Re: Non-ascii string processing?

From: Theodore H. Smith (delete@elfdata.com)
Date: Sun Oct 05 2003 - 16:19:46 CST


Hi Doug,

heres some things I think.

> If you really aren't processing anything but the ASCII characters
> within
> your strings, like "<" and ">" in your example, you can probably get
> away with keeping your existing byte-oriented code. At least you won't
> get false matches on the ASCII characters (this was a primary design
> goal of UTF-8).

Yes, and in fact, UTF8 doesn't generate any false matches when
searching for a valid UTF8 string, within another valid UTF8 string.

In fact, if there is UTF8 between the < and >, the processing works
just fine.

> However, if your goal is to simplify processing of arbitrary UTF-8
> text,
> including non-ASCII characters, I haven't found a better way than to
> read in the UTF-8, convert it on the fly to UTF-32, and THEN do your
> processing on the fixed-width UTF-32. That way you don't have to do
> one
> thing for Basic Latin characters and something else for the rest.
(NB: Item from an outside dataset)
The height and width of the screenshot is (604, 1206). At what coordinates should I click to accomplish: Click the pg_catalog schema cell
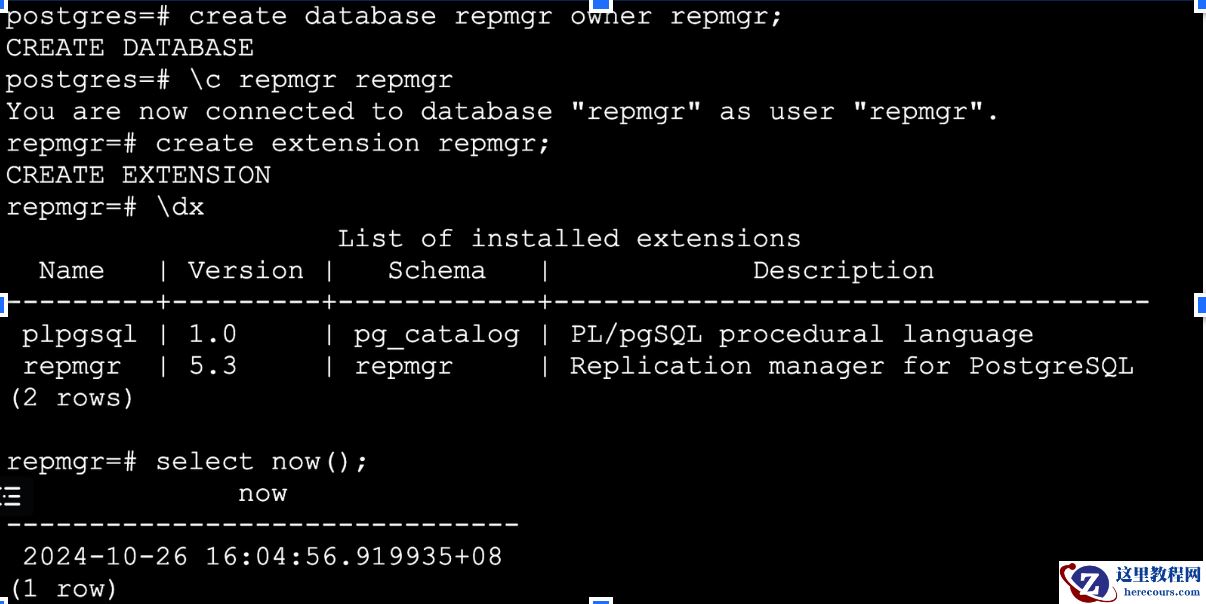pos(436,334)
Well, I can do most processing just fine, as I said. I only have a
problem with lexical string processing (A = å), or spell checking. And
in fact, lexical string processing is already so complex, it probably
won't make much difference with UTF32 or UTF8, because of conjoining
characters and that.

> You will probably hear from some very prominent Unicode people that
> converting to UTF-16 is better, because "most" characters are in the
> BMP, for which UTF-16 uses half as much memory. But this approach
> doesn't really solve the variable-width problem -- it merely moves it,
> from "ASCII vs. non-ASCII" to "BMP vs. non-BMP." Unless you are
> keeping
> large amounts of text in memory, or are working with a small device
> such
> as a handheld, the extra size of UTF-32 compared to UTF-16 is unlikely
> to be a big problem, and you have the advantage of dealing with a
> fixed-width representation for the entire Unicode code space.
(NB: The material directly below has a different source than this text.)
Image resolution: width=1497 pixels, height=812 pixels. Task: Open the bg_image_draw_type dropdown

Unfortunately, I'm more concerned about the speed of converting the
UTF8 to UTF32, and back. This is because usually, I can process my UTF8
with byte functions.

> All of this assumes that you don't have multi-character processing
> issues, like combining characters and normalization, or culturally
> appropriate sorting, in which case your character processing WILL be
> more complex than ASCII no matter which CES you use.

Yes. Actually, I haven't yet seen any reasons to not use
byte-oriented-only functions for UTF8, now. Thanks for trying though!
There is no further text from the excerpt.